Bien sûr, on ne peut jamais tout contrôler. Mais on peut réduire fortement les risques avec quelques gestes simples. Et ce n’est pas réservé aux « pro » de la montagne.
- Utiliser un harnais solide plutôt qu’un simple collier. En cas de panique, un collier peut glisser.
- Garder la laisse dans les passages exposés, près des falaises, ou dans les zones à troupeaux.
- Travailler le rappel avant la randonnée. S’il ne revient pas bien, ce n’est pas le bon moment pour le laisser courir librement.
- Équiper le chien d’une médaille avec votre numéro, et idéalement d’une puce électronique à jour.

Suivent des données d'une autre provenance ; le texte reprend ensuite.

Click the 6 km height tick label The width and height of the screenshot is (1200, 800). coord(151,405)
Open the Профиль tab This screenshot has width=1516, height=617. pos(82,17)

- Envisager un collier GPS pour chien si vous partez souvent en montagne ou sur de longues randonnées.
Ce n’est pas être parano, c’est juste du bon sens. La montagne est belle, mais elle reste un milieu sauvage, imprévisible.
Quoi mettre dans un petit kit de survie pour votre chien ?
Sans aller jusqu’à transformer votre sac en pharmacie ambulante, quelques objets peuvent vraiment faire la différence. Pour vous, et pour lui.
- 1 gamelle pliable en silicone ou en tissu.
- 500 ml à 1 L d’eau supplémentaires rien que pour le chien, selon la durée de la sortie.
- Une petite ration de croquettes, environ 50 à 100 g pour un chien moyen, glissée dans un sac hermétique.
- Des friandises très appétentes pour le rappeler ou le calmer.
- Une couverture de survie légère, utile aussi bien pour l’animal que pour vous.
- Une bande de type « cohésive » pour faire un pansement rapide en cas de blessure de patte.
Ce kit ne prend pas beaucoup de place. Mais le jour où quelque chose tourne mal, vous serez heureux de l’avoir.
Après la survie, la guérison : comment aider un chien retrouvé après plusieurs jours ?
Un chien qui a survécu plusieurs jours en montagne a besoin de soins. Même s’il semble « aller bien », il a forcément souffert. Alors, on y va doucement.
- Direction vétérinaire dès que possible. Contrôle de l’hydratation, des pattes, de la température, du cœur.
- Reprise alimentaire progressive. Pas un grand bol d’un coup. Commencez par de petites quantités toutes les 2 ou 3 heures.
- Repos total pendant plusieurs jours. Pas de grandes balades, pas de stress.
- Surveillance du comportement. Peur, sursaut, hyper-attachement. Un choc pareil peut laisser des traces émotionnelles.
Lui laisser du temps, c’est important. Vous aussi, vous avez vécu quelque chose de fort. Ne sous-estimez pas la charge émotionnelle.
Ce que cette histoire nous rappelle vraiment
Ce chien retrouvé neuf jours plus tard à 1 900 mètres, c’est plus qu’une anecdote spectaculaire. C’est une piqûre de rappel. La montagne n’est pas un simple décor de carte postale. C’est un milieu puissant qui demande du respect, de la préparation, et un peu d’humilité.
Mais cette histoire dit aussi autre chose. Les chiens nous surprennent. Leur résistance, leur courage silencieux, leur confiance quand ils nous retrouvent. Malgré la peur, malgré la faim. Alors la prochaine fois que vous partirez avec votre compagnon à quatre pattes, vous penserez sans doute à lui attacher un peu mieux sa médaille, à vérifier sa laisse, à préparer un peu d’eau en plus.
Et si, un jour, vous vous retrouvez dans cette situation terrible d’avoir perdu votre chien, gardez en tête ce détail essentiel : tant qu’il y a une chance, il faut continuer à chercher. Parfois, la montagne rend ceux qu’on croyait perdus.